Entschlossen, keine Minute länger zu verlieren, ehe ich nach Knowlesbury ginge, bezahlte ich meine Rechnung im Gasthofe und bestellte mir einen Fiaker, um desto schneller dort anzulangen. Ein Herr, welcher hörte, wie ich den Befehl ertheilte, und sah, daß ich allein fahren würde, unterrichtete mich, daß er in der Nähe von Knowlesbury wohne, und frug, ob ich etwas dawider haben würde, den Wagen und die Ausgabe für denselben mit ihm zu theilen. Ich nahm seinen Vorschlag wie eine Sache an, die sich von selbst versteht.

Unsere Unterhaltung während der Fahrt drehte sich natürlich um den einen Gegenstand des Ortsinteresses.

Mein neuer Bekannter war einigermaßen mit dem Advocaten des verstorbenen Sir Percival bekannt und hatte mit demselben eine Unterhaltung über dessen Vermögensangelegenheiten und den nächsten Erben gehabt. Sir Percivals Verlegenheiten waren in der ganzen Umgegend so wohl bekannt, daß sein Advocat aus der Notwendigkeit eine Tugend machte und die Sache unumwunden eingestand. Er war gestorben, ohne ein Testament zu hinterlassen, und selbst, falls er ein solches gemacht, so besaß er kein persönliches Eigenthum, über welches er testamentarisch hätte verfügen können, indem seine Gläubiger bereits das ganze Vermögen verschlungen, das ihm seine Frau zugebracht hatte. Der Erbe des Besitzthums (da Sir Percival keine Leibeserben hinterließ) war der Sohn eines Vetters von Sir Felix Glyde, ein Officier in der königlichen Marine. Er sollte sein Erbtbeil tief verschuldet finden; doch konnte es sich mit der Zeit davon erholen und falls »der Capitän« sparsam war, so konnte er vor seinem Tode doch noch ein reicher Mann werden.

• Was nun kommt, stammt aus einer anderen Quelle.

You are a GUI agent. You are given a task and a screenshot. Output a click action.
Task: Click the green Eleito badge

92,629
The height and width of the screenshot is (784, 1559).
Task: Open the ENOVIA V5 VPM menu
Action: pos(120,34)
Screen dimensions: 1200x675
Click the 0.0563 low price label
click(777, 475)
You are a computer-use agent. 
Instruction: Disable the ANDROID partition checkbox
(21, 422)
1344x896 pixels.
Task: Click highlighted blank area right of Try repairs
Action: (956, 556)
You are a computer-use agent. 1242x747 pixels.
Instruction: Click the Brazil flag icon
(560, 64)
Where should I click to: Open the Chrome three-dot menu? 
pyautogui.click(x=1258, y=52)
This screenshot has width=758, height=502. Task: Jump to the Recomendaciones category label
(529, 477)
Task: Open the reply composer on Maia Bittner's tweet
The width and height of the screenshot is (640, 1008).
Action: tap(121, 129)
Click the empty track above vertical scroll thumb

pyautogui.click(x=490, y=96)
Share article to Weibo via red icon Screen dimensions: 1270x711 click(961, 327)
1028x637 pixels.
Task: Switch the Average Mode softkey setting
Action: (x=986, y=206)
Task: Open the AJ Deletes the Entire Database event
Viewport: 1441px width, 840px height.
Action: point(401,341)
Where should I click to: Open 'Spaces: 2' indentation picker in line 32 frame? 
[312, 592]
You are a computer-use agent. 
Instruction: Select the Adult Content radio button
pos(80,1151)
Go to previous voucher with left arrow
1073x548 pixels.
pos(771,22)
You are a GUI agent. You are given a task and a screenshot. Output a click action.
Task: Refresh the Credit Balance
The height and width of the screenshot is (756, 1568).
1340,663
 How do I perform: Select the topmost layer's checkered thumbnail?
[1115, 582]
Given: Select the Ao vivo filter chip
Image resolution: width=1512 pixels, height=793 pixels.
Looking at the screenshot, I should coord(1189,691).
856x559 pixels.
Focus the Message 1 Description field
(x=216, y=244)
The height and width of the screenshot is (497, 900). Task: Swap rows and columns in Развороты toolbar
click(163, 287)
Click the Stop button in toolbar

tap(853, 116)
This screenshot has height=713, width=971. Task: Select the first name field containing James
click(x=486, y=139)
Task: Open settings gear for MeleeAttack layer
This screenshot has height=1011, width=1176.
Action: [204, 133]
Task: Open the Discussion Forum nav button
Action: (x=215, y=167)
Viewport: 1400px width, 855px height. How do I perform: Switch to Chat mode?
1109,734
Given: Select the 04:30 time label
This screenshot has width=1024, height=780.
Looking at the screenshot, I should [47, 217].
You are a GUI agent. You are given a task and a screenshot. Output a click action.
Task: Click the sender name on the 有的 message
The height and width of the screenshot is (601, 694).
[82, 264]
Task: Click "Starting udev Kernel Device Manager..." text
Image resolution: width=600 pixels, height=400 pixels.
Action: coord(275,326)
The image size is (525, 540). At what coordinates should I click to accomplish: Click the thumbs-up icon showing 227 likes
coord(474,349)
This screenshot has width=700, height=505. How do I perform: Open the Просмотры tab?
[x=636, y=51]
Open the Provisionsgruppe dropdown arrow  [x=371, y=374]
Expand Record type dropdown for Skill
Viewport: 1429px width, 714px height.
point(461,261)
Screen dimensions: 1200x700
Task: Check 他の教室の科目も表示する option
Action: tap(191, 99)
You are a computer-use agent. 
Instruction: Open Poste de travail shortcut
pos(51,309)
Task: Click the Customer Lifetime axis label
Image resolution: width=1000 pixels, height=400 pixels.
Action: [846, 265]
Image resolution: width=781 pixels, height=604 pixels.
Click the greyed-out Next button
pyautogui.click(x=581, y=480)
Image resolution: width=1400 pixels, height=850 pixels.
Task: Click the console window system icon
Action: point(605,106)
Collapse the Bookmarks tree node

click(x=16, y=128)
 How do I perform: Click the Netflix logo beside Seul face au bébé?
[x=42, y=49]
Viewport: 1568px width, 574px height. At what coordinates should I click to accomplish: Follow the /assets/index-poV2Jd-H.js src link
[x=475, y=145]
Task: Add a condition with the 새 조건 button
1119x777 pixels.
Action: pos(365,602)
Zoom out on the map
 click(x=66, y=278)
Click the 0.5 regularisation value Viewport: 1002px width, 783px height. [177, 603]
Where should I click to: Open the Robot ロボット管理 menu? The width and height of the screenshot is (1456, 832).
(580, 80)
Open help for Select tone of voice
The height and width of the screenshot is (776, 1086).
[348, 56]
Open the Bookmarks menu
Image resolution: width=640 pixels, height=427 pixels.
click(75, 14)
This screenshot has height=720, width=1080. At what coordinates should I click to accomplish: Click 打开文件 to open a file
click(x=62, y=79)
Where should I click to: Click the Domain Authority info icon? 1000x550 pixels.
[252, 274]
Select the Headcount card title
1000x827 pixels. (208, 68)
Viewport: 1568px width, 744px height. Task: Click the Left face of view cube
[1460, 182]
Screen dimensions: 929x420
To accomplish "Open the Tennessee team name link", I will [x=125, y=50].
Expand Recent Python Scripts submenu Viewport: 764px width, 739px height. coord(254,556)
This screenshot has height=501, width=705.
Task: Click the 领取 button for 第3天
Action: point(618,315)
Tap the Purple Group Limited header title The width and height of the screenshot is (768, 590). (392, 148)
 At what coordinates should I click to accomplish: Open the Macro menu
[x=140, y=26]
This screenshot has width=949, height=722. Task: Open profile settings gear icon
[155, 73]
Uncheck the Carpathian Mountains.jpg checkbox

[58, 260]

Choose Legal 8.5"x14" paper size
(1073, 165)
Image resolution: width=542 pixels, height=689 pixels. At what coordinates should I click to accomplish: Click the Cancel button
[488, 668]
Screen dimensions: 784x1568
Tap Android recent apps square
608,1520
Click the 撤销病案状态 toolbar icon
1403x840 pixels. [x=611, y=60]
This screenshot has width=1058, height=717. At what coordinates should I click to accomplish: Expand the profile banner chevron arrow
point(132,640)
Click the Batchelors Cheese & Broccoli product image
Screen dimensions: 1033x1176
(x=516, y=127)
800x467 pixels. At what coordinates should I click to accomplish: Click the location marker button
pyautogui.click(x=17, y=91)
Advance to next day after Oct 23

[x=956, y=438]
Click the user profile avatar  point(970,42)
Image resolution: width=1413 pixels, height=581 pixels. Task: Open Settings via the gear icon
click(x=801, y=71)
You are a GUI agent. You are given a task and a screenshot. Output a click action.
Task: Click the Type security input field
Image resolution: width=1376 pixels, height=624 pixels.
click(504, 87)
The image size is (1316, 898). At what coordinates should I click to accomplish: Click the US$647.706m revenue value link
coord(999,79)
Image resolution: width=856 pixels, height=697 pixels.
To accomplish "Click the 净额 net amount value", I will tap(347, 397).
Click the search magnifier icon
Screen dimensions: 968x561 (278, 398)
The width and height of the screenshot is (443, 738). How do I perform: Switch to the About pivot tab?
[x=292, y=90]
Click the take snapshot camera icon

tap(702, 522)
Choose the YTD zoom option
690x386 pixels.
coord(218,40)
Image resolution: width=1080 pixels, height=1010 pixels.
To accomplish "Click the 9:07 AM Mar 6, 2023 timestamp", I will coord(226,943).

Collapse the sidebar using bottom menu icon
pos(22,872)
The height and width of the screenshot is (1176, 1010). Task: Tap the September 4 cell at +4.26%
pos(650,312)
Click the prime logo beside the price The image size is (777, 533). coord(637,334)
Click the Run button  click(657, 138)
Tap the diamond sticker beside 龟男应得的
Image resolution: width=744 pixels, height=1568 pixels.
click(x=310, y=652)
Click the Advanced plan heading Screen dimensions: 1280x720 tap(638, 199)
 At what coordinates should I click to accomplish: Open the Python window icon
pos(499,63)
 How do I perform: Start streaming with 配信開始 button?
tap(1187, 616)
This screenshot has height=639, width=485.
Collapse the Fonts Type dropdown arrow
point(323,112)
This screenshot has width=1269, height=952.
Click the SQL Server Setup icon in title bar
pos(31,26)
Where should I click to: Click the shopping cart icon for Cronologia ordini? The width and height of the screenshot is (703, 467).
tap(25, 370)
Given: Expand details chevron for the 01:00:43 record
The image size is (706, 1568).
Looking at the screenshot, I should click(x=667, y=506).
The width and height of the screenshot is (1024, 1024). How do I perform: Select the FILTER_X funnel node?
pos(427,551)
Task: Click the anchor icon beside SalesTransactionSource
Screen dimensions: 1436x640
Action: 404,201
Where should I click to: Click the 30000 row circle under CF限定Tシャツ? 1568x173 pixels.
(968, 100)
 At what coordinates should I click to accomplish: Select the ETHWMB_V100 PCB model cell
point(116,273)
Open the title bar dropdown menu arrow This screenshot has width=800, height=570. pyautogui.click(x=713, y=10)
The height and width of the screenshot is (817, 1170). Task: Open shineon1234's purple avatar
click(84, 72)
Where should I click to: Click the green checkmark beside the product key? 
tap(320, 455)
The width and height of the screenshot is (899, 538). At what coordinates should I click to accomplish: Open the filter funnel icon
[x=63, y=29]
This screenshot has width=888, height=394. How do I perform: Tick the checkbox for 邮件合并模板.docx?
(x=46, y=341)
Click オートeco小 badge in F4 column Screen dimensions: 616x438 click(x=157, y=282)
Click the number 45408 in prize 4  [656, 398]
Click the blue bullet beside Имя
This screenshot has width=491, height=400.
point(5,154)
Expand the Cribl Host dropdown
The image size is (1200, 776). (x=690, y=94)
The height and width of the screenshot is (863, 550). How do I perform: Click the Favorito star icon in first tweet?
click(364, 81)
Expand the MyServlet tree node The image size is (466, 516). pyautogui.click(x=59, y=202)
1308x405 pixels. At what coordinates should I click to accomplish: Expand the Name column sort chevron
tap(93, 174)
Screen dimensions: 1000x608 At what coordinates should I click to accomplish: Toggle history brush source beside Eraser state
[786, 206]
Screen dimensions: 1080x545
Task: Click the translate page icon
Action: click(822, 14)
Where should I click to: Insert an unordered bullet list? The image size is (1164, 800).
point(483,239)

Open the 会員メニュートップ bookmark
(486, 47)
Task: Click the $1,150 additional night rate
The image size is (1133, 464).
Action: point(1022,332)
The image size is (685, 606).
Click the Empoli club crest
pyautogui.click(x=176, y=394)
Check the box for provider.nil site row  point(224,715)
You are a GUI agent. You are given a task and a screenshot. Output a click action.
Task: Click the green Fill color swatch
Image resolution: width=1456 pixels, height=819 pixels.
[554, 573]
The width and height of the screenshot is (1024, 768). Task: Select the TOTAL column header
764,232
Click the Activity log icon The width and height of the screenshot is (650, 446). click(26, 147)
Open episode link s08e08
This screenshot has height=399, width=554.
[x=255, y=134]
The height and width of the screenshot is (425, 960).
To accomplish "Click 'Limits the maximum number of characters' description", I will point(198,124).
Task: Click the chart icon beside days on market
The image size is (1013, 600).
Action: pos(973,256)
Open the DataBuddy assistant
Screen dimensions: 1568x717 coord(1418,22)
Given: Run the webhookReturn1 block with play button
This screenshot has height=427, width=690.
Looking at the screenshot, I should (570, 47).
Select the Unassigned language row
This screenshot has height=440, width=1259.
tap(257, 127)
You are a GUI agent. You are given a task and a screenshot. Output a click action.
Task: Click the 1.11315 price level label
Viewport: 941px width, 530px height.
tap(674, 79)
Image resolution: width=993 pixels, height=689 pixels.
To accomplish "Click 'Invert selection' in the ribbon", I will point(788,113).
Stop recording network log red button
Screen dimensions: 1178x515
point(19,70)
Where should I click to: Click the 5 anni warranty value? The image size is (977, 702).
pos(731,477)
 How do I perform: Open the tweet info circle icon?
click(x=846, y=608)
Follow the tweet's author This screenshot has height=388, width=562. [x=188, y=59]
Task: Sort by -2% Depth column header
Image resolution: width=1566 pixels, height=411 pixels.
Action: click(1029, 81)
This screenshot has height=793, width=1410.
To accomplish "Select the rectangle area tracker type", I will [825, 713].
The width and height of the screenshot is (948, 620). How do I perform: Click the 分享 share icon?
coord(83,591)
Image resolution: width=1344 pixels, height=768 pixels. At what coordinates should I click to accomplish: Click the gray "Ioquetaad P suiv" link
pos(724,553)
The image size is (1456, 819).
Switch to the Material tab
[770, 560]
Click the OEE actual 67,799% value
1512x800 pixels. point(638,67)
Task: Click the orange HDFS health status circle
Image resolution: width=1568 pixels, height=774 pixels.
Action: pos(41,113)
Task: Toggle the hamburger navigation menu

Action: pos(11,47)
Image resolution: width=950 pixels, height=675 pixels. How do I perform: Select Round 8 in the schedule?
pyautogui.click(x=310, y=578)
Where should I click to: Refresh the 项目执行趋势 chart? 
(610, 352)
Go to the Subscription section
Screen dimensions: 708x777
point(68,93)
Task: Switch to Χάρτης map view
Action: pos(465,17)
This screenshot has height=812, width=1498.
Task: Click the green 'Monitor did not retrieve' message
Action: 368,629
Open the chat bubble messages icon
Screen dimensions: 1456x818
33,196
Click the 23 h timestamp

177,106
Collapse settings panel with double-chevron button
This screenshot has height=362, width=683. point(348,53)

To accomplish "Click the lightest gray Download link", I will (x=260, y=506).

So sehr ich auch mit dem Gedanken, möglichst schnell nach London zurückzukehren, beschäftigt war, hatten doch diese Mitteilungen (welche sich später als vollkommen richtig herausstellten) einiges Interesse für mich. Mir schien danach, daß ich gerechtfertigt sei, meine Entdeckung von Sir Percivals Fälschung geheim zu halten. Der Erbe, dessen Rechte er sich angemaßt, war derjenige, dem das Besitzthum jetzt zufiel. Das Einkommen desselben während der letzten dreiundzwanzig Jahre, welches von Rechtswegen ihm hätte zufallen sollen, war von Sir Percival bis auf den letzten Heller vergeudet und unwiederbringlich verloren. Falls ich die Wahrheit bekannt machte, so konnte dieselbe doch keinem Menschen den geringsten Nutzen bringen. Bewahrte ich dagegen das Geheimnis, so schützte mein Schweigen den Ruf des Mannes, welcher Laura durch seine Betrügereien vermocht hatte, ihn zu heiraten. Nur um ihretwillen wünschte ich es geheim zu halten.

In Knowlesbury schied ich von meinem zufälligen Reisegefährten und ging dann sofort nach dem Gerichtshause. Wie ich erwartet hatte: es stellte sich Niemand, um die Sache weiter gegen mich fortzusetzen – die nothwendigen Formalitäten wurden durchgemacht, und ich war entlassen.

Eine halbe Stunde später eilte ich mit dem Schnellzuge nach London zurück.